In-Store Trends and Segmentation of Cannabis Consumers via Factor Analysis
An original database was constructed using output from a retail POS Software. Methods used produced a database capable of analysis currently unavailable using the POS interface. The final database contained 523,724 transactions and span a period between 01 March 2018 -to- 09 August 2010 (75 weeks).
To perform the analysis 3 available databases were used. A customer database, an invoice report and an itemized sales report. The invoice report was merged with the itemized sales report so that names could be associated with product purchases. The customer report was then merged with the combined dataset so that ages and ZIP codes could also be associated with product purchases. In order to complete the analysis, modifications were made to the dataset so that the final data contained only observations associated with an identifiable and unique person characterized by a first name, last name, birth-date, city and ZIP.
All customer records with duplicate names and missing data were dropped. The dataset was restricted to only those entries with complete records. As the POS software is unable to provide purchase records associated with individuals and the data contained in the invoice report only contains names, any customers with duplicate names had to be removed from the database. Code was developed to manage the merges and extraction of dependable records so that in the future the master database can be reconstructed via automated processes.
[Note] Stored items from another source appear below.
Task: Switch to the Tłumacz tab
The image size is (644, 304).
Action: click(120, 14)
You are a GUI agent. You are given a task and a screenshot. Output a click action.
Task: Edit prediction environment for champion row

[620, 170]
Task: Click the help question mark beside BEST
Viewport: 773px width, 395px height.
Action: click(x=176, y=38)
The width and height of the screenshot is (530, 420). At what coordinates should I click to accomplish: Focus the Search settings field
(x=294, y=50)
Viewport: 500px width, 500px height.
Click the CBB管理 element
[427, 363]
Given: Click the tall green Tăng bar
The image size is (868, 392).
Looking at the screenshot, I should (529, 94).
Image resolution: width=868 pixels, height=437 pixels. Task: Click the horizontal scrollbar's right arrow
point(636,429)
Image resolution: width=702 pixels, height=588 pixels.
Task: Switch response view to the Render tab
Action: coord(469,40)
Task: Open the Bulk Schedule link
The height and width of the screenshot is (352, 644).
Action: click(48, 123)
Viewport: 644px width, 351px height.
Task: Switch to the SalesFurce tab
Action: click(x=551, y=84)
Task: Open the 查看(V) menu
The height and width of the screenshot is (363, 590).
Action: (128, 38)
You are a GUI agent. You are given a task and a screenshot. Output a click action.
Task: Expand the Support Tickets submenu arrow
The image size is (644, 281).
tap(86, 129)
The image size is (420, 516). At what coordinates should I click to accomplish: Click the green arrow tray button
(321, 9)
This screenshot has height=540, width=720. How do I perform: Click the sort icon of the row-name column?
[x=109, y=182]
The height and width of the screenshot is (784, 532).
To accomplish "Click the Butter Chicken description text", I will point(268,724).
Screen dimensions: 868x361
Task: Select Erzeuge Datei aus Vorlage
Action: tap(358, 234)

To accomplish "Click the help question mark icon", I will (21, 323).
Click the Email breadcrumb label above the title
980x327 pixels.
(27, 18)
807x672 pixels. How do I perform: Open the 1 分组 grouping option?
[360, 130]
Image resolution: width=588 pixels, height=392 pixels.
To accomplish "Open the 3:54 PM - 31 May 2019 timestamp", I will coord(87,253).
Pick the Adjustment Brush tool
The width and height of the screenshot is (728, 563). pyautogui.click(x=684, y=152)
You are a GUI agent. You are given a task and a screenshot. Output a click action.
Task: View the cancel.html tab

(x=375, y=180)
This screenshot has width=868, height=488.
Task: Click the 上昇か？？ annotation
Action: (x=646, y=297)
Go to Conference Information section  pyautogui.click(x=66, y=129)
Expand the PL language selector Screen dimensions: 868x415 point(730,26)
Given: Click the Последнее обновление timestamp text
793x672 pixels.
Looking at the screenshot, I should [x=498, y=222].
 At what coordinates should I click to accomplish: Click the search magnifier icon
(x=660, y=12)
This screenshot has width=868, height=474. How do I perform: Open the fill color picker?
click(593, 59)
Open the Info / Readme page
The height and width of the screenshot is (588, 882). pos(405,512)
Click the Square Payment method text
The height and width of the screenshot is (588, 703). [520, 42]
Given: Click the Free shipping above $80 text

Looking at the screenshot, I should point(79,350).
A factor analysis was used to describe variability among observed, correlated variables in the dataset, in order to identify whether a number of unknown segments would emerge. Upon review of the results, 5 potential segments could be identified. 90,322 active customers were then grouped into 1 of the 5 segments based on predicted values. Groups of similar customer size emerged from the data which could be categorized as psychographic segments, based on purchase behavior and product preferences. Geodemographic segmentation was used to identify top performing ZIP codes as well as how much of the total segments they represent, while also providing important clues about the group.